Garrett speaks to the increasing difficulty for our generation to connect without the use our smart phones and this desire to record events rather than live them in the present and sums this feeling up by noting that in order to enjoy the moment we are experiencing we now have to satiate the need to record in order to remember first and foremost”.

In response to the prompt about Imagined Memory, Yvette made a very interesting statement that brought up other questions for me- “Art is carefully crafted like this as well to convey a specific message that the audience will perceive and to shape the audiences thoughts on any given issue.  The media's tactics are mirror images of artist's tactics.” – does this make us manipulative and cheapen what we do by being really selective of what and how we show our work?

Maggie shares that imagined memory can have a huge impact on the theatre because the preconceived ideas we have from our access to media coverage become ingrained in our system, but she isn’t certain if this is a bigger obstacle or asset in out work. If the theatre strives to break conventions, general conceptions, and unsubstantial judgments”, they have to exist in the first place.

Alexandria links us to Highland Coffees and Teas closing, which hits close to home to many of us, explaining that while she is a patron, her experience of reading about it through many filters and lenses through the use of social media and online news sources, she found herself being affected by the words of others rather than honoring her own pleasant memories.

Lauren Graham makes an interesting connection to home videos and memories, noting that her experience of events in her past are actually memories of a video, which made her a third party observer of her own experience.

Several of you spoke about experiences with 9/11, but for Joe mentions that as a young man who observed the early stages of the event through media coverage, his reaction to the tragic event gained meaning when he moved to NYC years later and visited ground zero. He feels that his sensitivity to the event was much more in tune because he felt connected to it because of the live feed. He follows up his personal experience by noting that technology has the ability to be incredibly moving, especially in live performance if it is used wisely, but if it isn’t treated with finesse has the potential to become white noise.

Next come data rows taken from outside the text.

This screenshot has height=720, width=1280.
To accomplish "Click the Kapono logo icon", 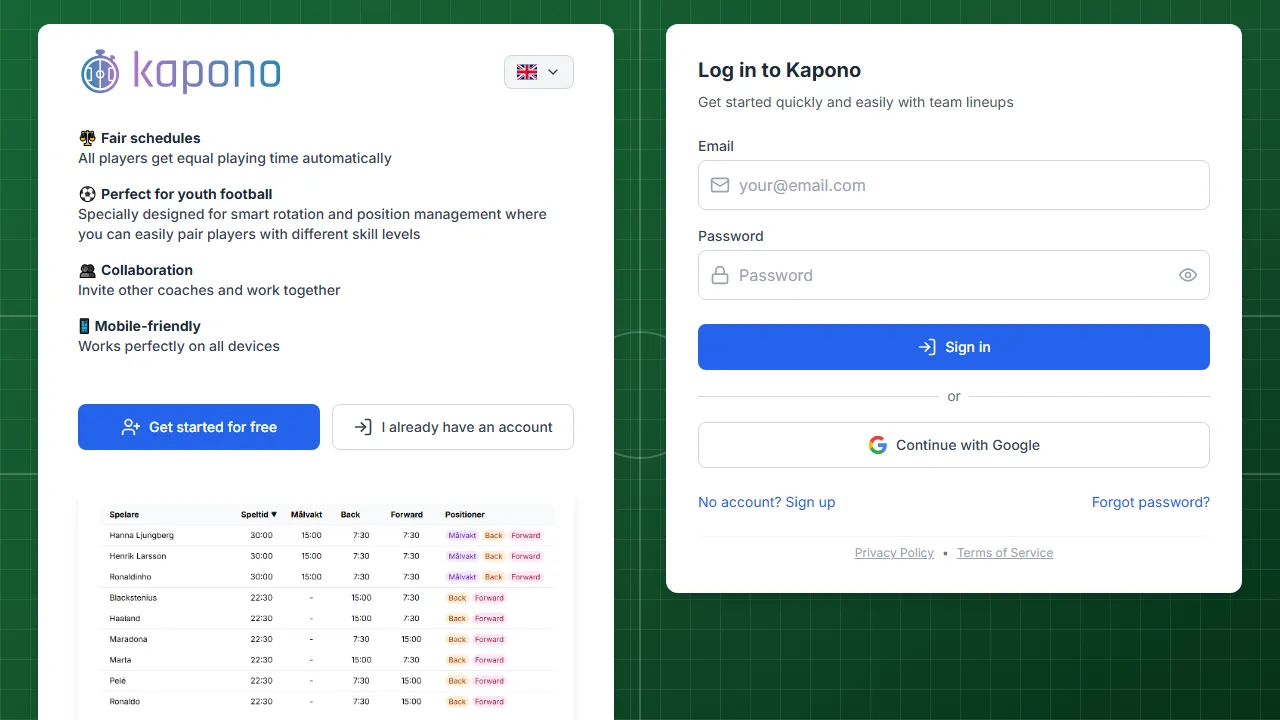I will point(100,71).
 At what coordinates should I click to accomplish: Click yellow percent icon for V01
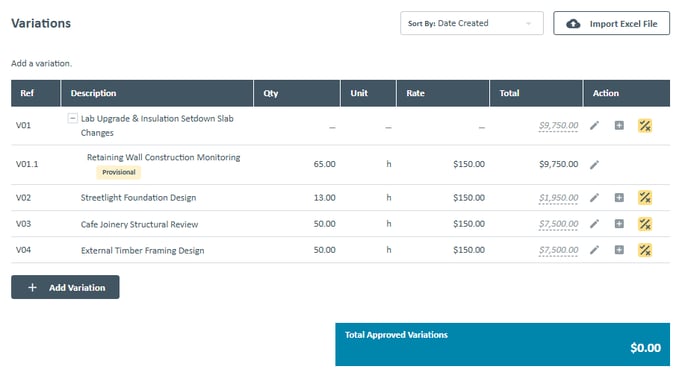click(x=645, y=126)
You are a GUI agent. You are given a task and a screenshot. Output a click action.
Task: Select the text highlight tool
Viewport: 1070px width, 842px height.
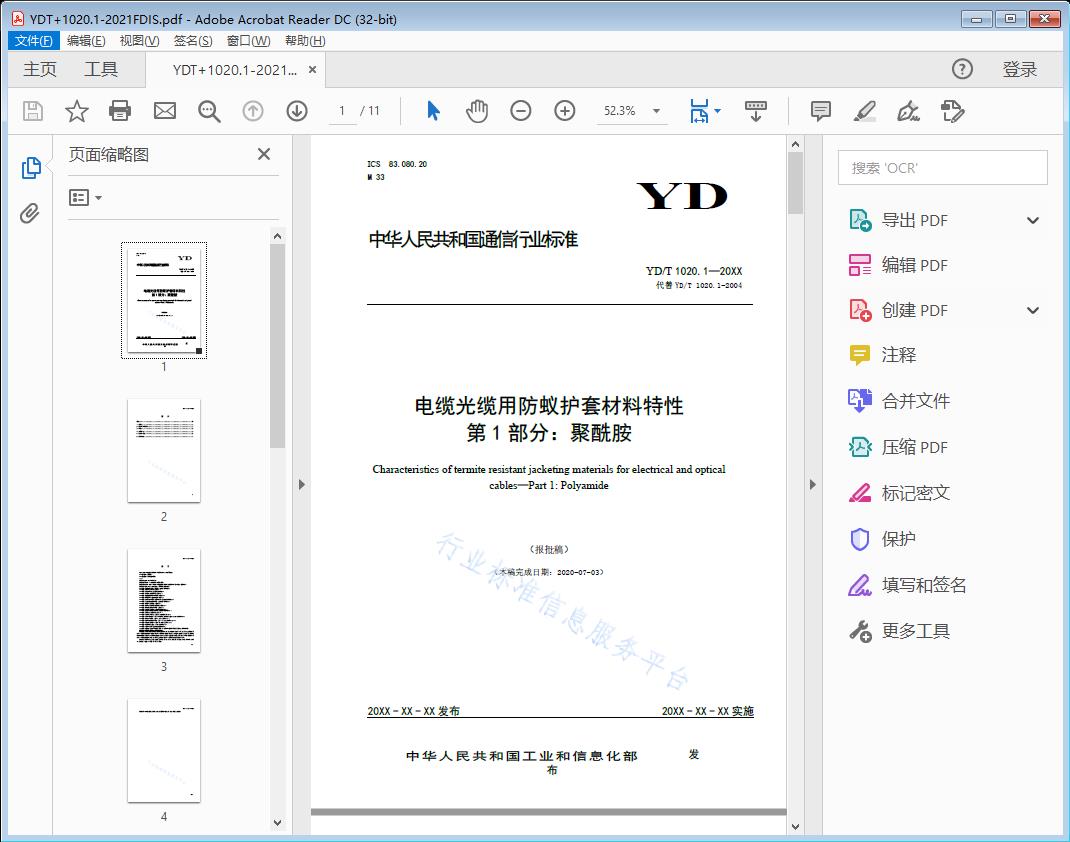click(864, 111)
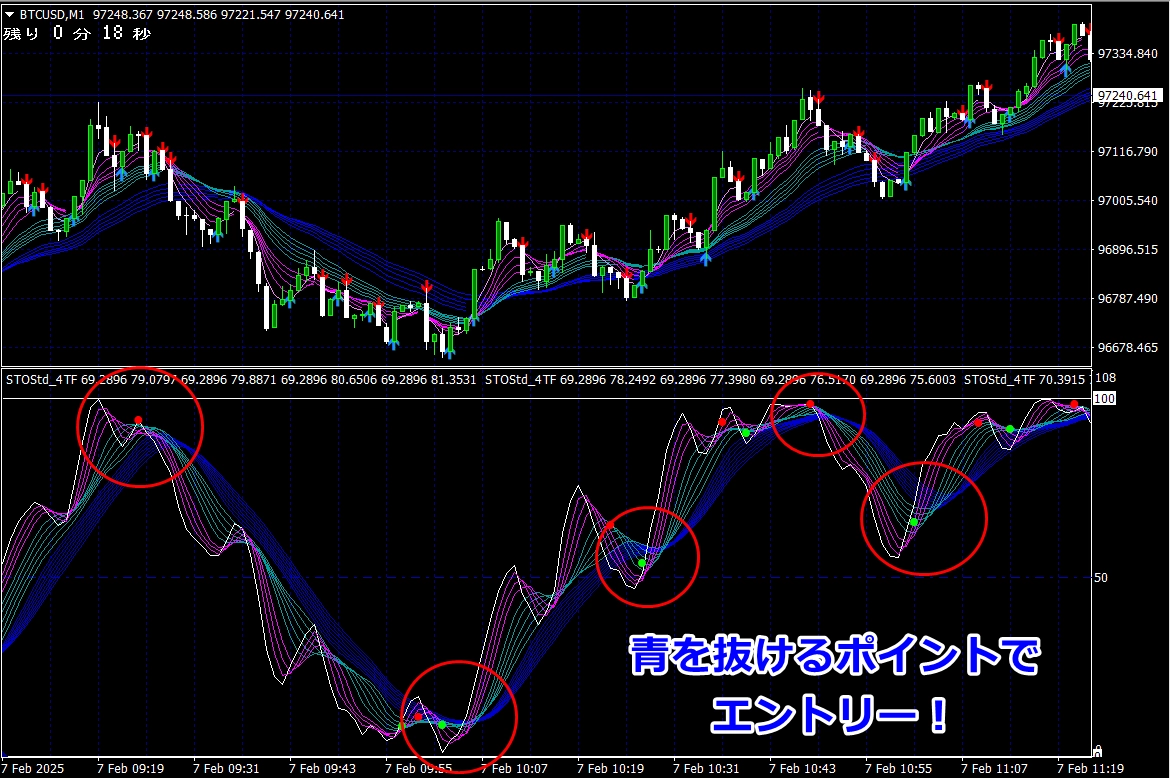The width and height of the screenshot is (1171, 778).
Task: Click the 残り 0 分 18 秒 countdown label
Action: [76, 33]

As a native of Colorado who moved to Louisiana after Hurricane Katrina, Amanda talks about her fears of moving to the South because of the events shown on television and the significant focus on derelict and impoverished areas rife with crisis. Relocating to this area, she learned how much the media skewed reality by only showing a portion of the aftermath of this natural disaster. She comments that the media has a “large hold” on our opinions and reactions, and by showing just one part of the story, the partial truth becomes a developed reality.

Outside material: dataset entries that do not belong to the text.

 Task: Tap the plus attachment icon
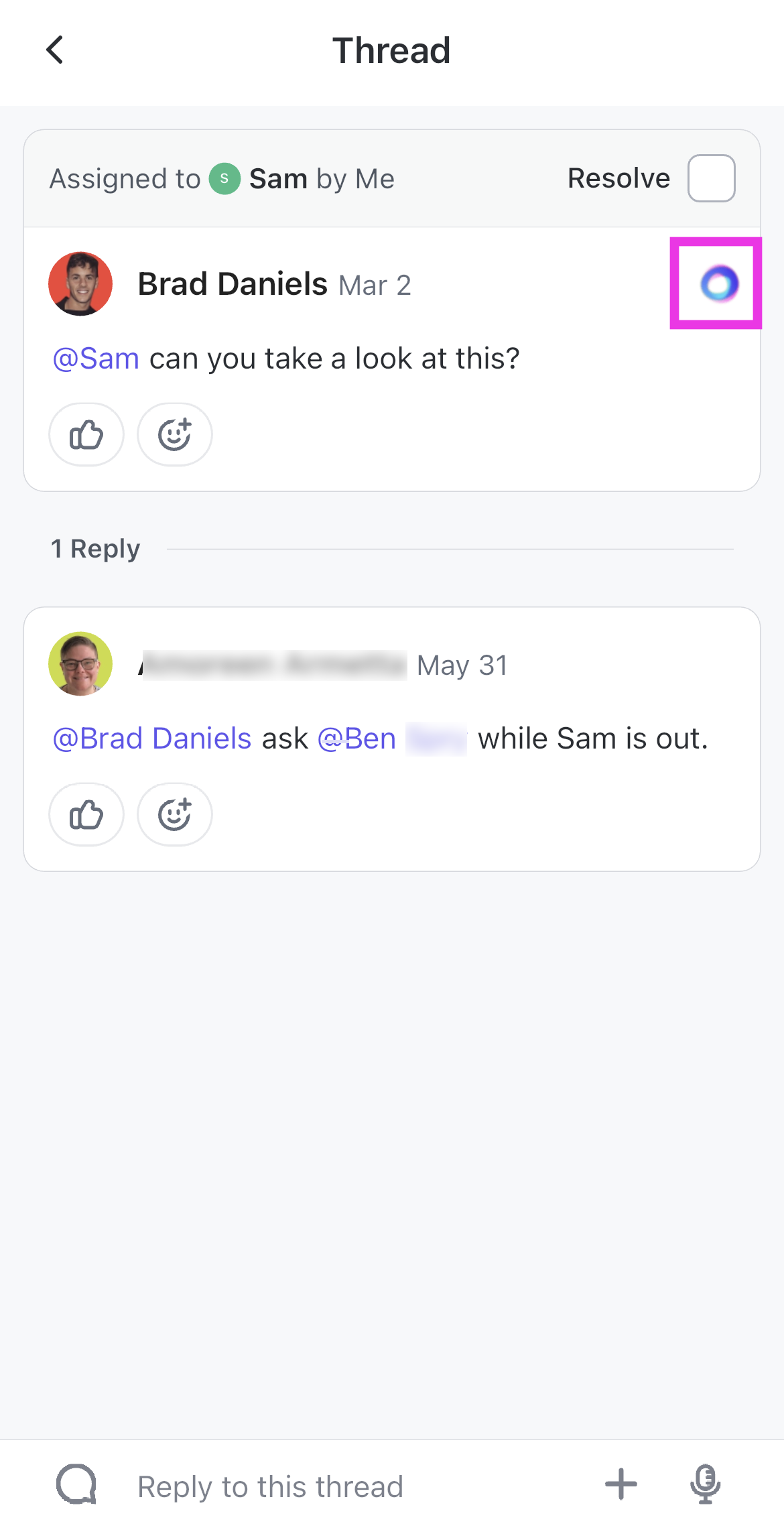click(x=620, y=1484)
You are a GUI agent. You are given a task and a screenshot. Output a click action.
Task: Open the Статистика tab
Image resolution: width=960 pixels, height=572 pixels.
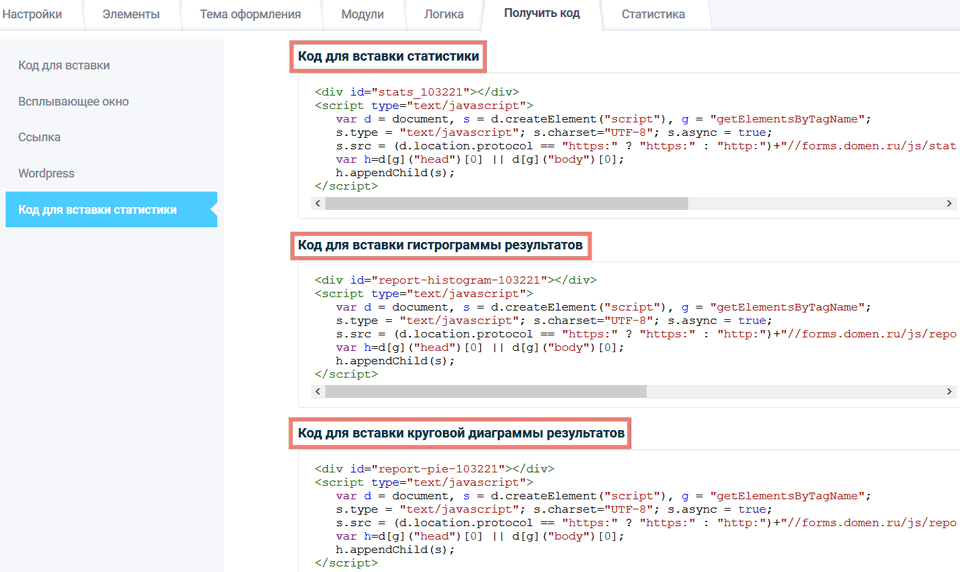click(x=653, y=15)
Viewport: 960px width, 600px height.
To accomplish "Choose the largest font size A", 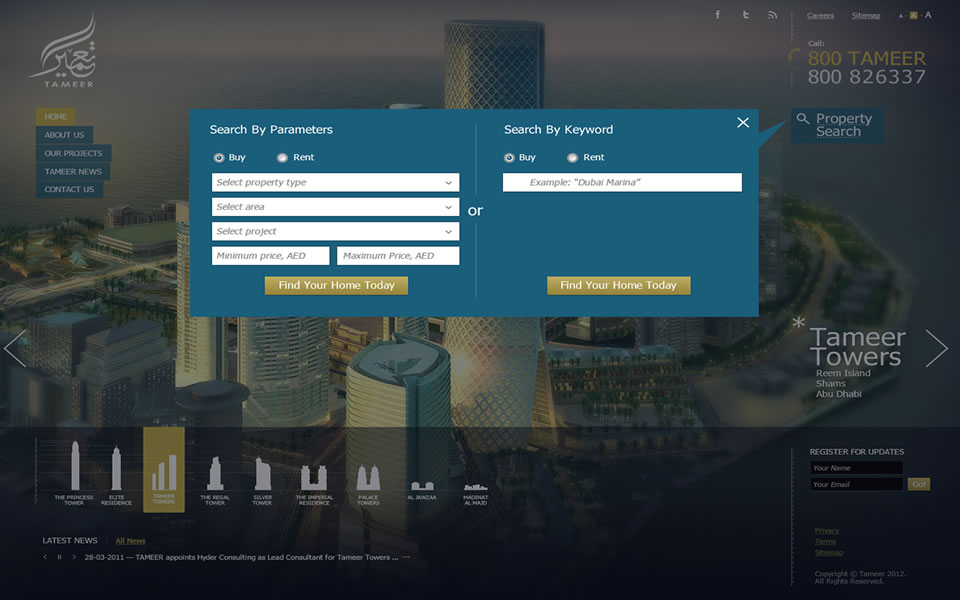I will (x=928, y=15).
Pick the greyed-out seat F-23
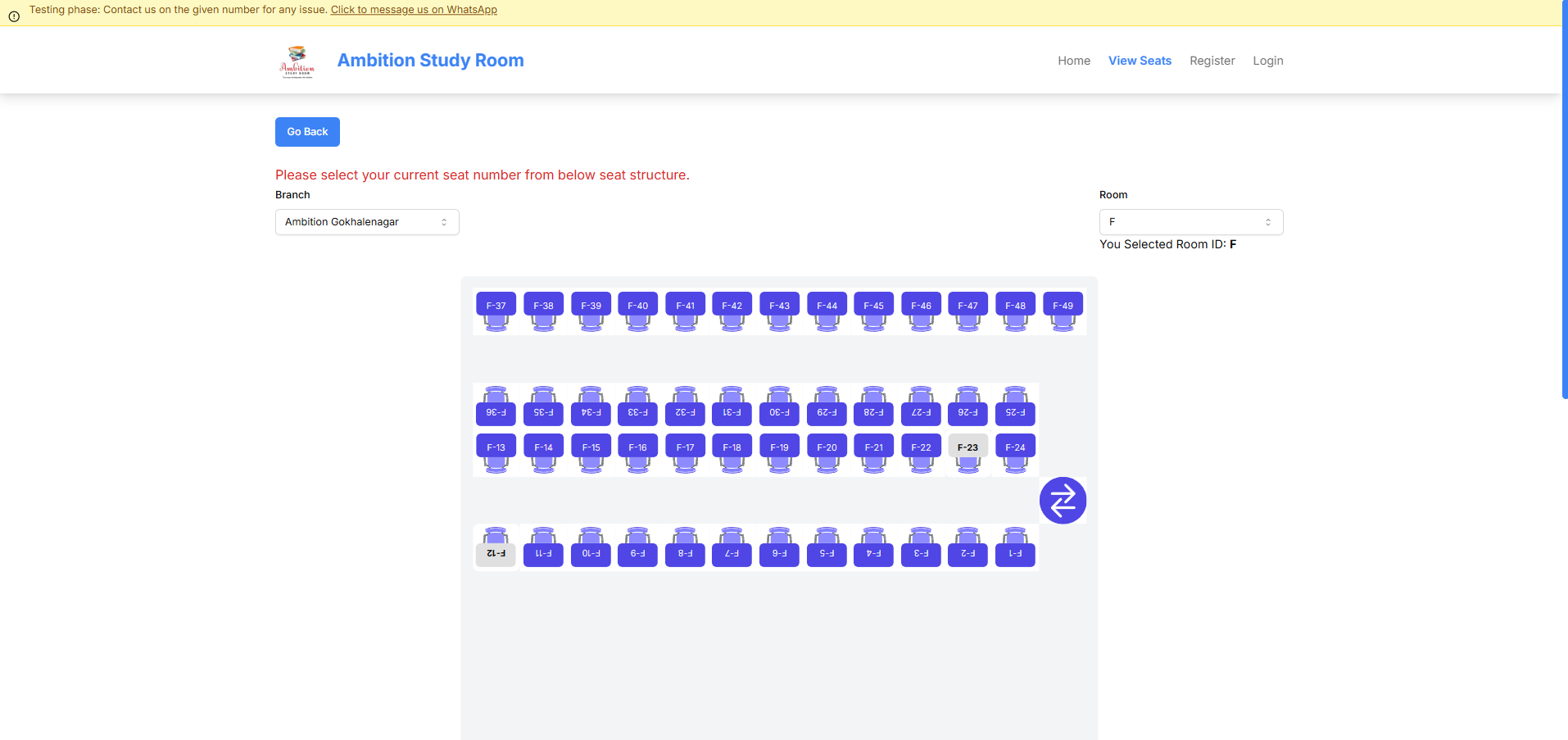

Michael also talks about Katrina, but from a native’s perspective. Even though he was familiar with the city, the devastation, and the effects the storm took on the lives of many habitants of the city, he says the constant coverage and repeated imagery made it too easy to separate from the issue and watch as a bystander. He ties this back to his response of to the first question, which you should read here, and reflects that with the media “there's a separation, a comfortable distance that changes the way you view and feel about art…No amount of media sensationalism can give you what it's like to actually be somewhere witnessing and experiencing something.”